С чисто марксистской последовательностью вскрывает Успенский законы купли-продажи и показывает, как с приходом капитала сползают с людей, как кора с деревьев, старые понятия и нравы, как «оживает железо, а человек, который жил на свете своим домом и сам себе был слуга и хозяин, начинает превращаться из существа мыслящего в рабочие руки».
Можно ли утверждать, однако, что Успенский был близок к марксистскому пониманию жизни? Конечно, нет. Но он не был также чистым народником-идеалистом, как это утверждают все критики, не исключая В. Буша, написавшего интересное исследование о Глебе Успенском: «В мастерской художника слова». Свое философское мировоззрение, как и свои эстетические взгляды Глеб Успенский усвоил от Чернышевского. Как известно, последний в своем истолковании исторических явлений во многом удивительно близко подходит к доктрине Маркса. Вместе с французским экономистом Барнавом, это два ума во всей мировой литературе, которые могли бы считаться прямыми единомышленниками Маркса. Исходя из положения Фейербаха о примате бытия над сознанием, и Барнав, и Чернышевский неоднократно прилагают эти воззрения в истолковании исторических фактов. Мало того, оба подчеркивают значение классовой борьбы в истории внутреннего развития общества. К этому следует добавить, что Чернышевский тотчас же отказался от своей крестьянской утопии и славянофильских тенденций, как только обнаружилось, что и России не избежать «купонного строя». В этом отношении Чернышевский оказался гораздо проницательнее народников.

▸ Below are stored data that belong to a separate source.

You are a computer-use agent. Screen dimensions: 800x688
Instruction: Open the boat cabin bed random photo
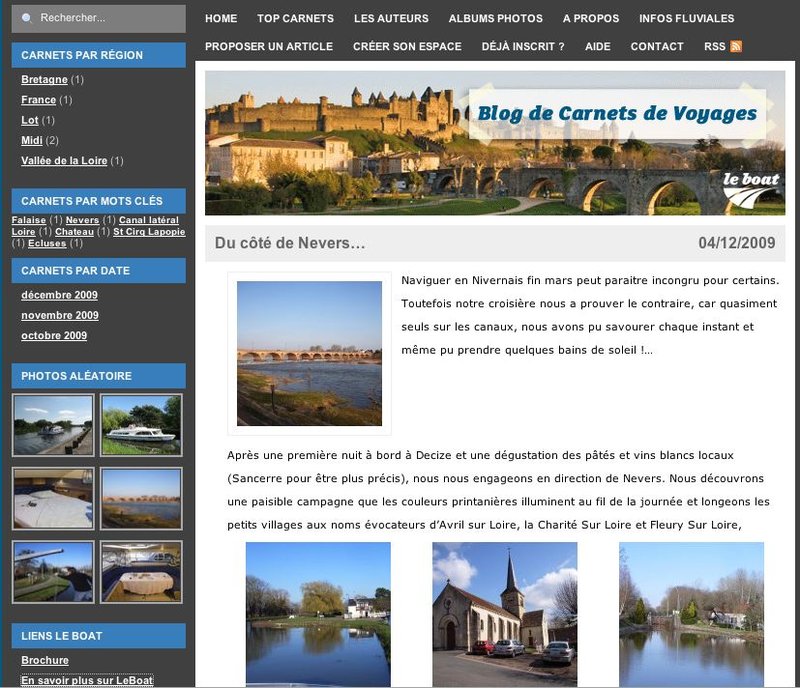click(x=54, y=498)
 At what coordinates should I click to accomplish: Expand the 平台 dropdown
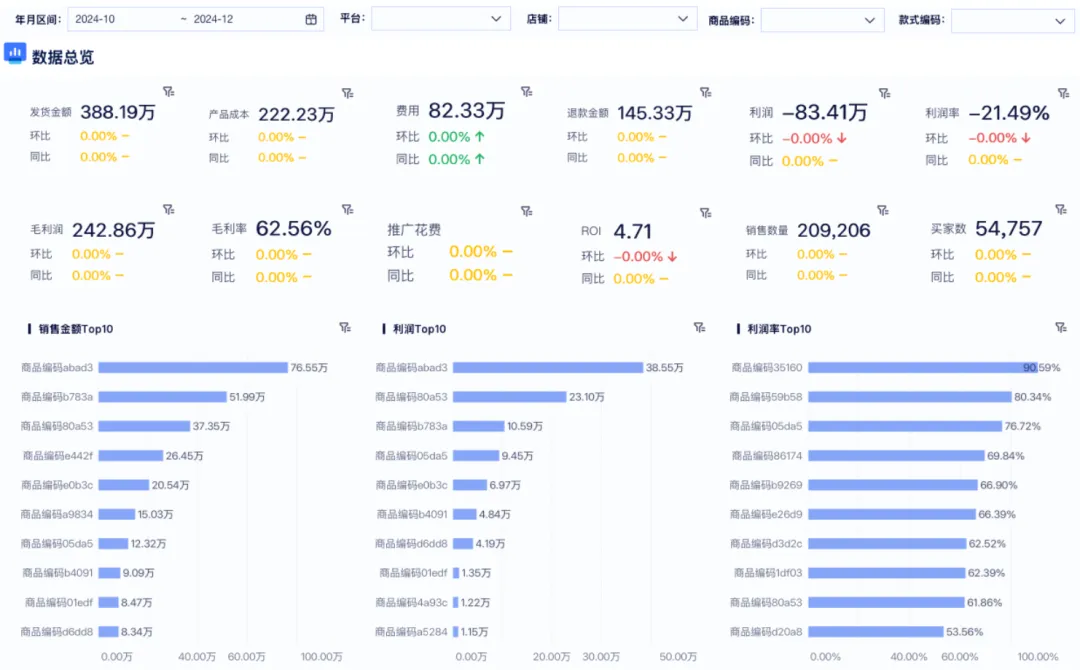tap(440, 19)
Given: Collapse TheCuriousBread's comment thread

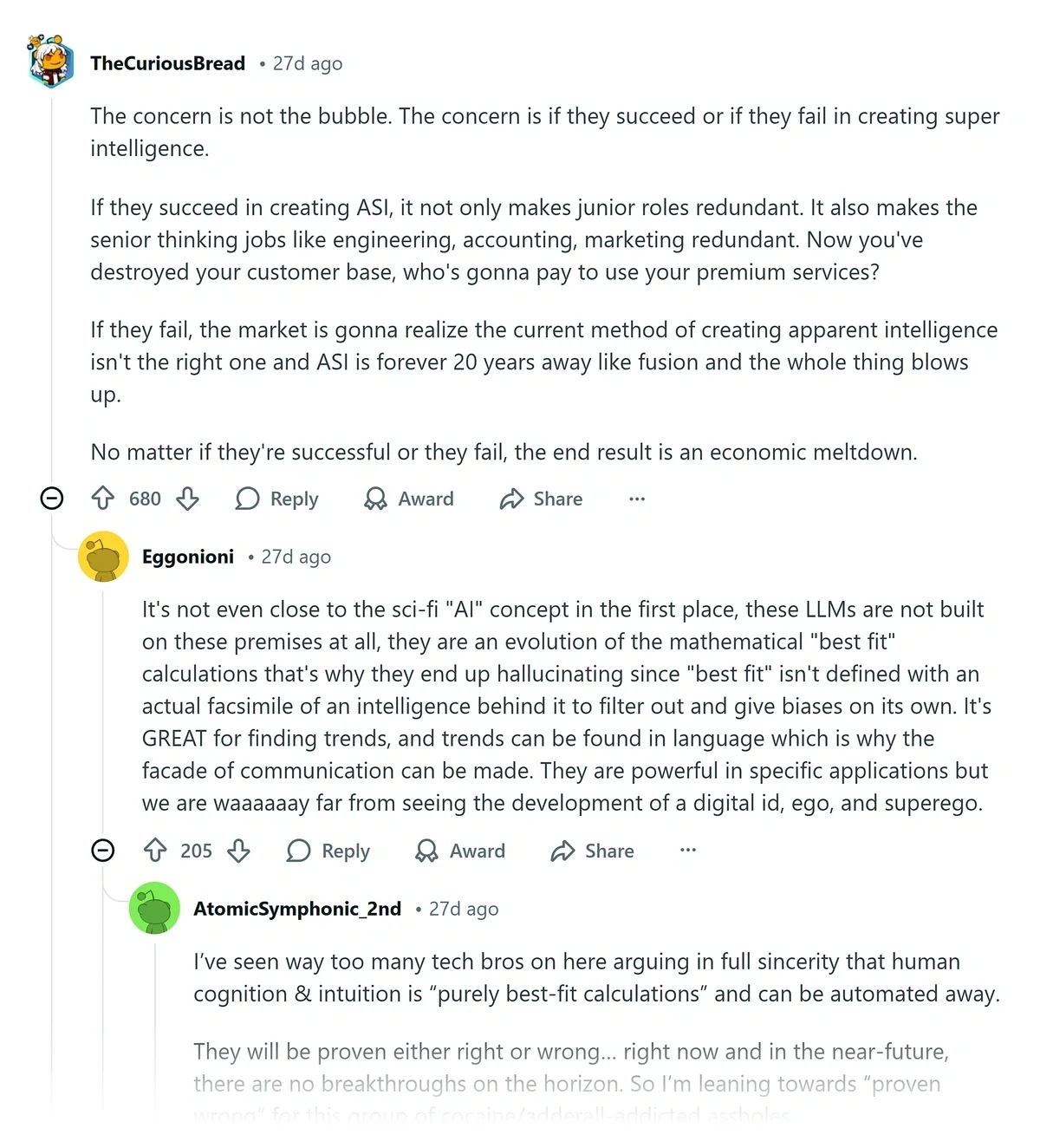Looking at the screenshot, I should pos(52,499).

Надо ли удивляться поэтому, что взгляды, с такою смелостью высказанные впервые Чернышевским, нашли себе яркое и первое по времени выражение в художественных произведениях его страстного сторонника и приверженца, перенесшего на страницы художественной литературы всю энергию, все боевые приемы и лозунги творца и создателя разночинской идеологии.
___________________
1 Бьёрнстьерне Мартиниус Бьёрнсон (1832–1910) — норвежский писатель, лауреат Нобелевской премии по литературе 1903 года.
2 Сергей Яковлевич Елпатьевский (1854–1933) — народоволец, русский, советский писатель, врач.
3 Владимир Владимирович Буш (1888–1934) — российский литературовед, этнограф, краевед, фольклорист, библиограф.
4 Вылыгать — добыть неправдой, ложью, воровски; выпросить обманом (Вл. Даль).
5 В. Буш. Грехи тяжкие. Русская мысль. 1888. Кн. 12. С. 140. (Ссылка дана по оригиналу публикуемой статьи. — М. Р.)
6 Николай Константинович Михайловский (1842–1904)— русский публицист, социолог, литературный критик, литературовед, переводчик; теоретик народничества. С 1868 года участвовал в журнале «Отечественные записки». После смерти Н. А. Некрасова — один из редакторов журнала (вместе с М. Е. Салтыковым-Щедриным и Г. З. Елисеевым). После закрытия «Отечественных записок» сотрудничал в журнале «Северный вестник» и «Русская мысль». С 1892 года один из редакторов журнала «Русское богатство» (совместно с В. Г. Короленко).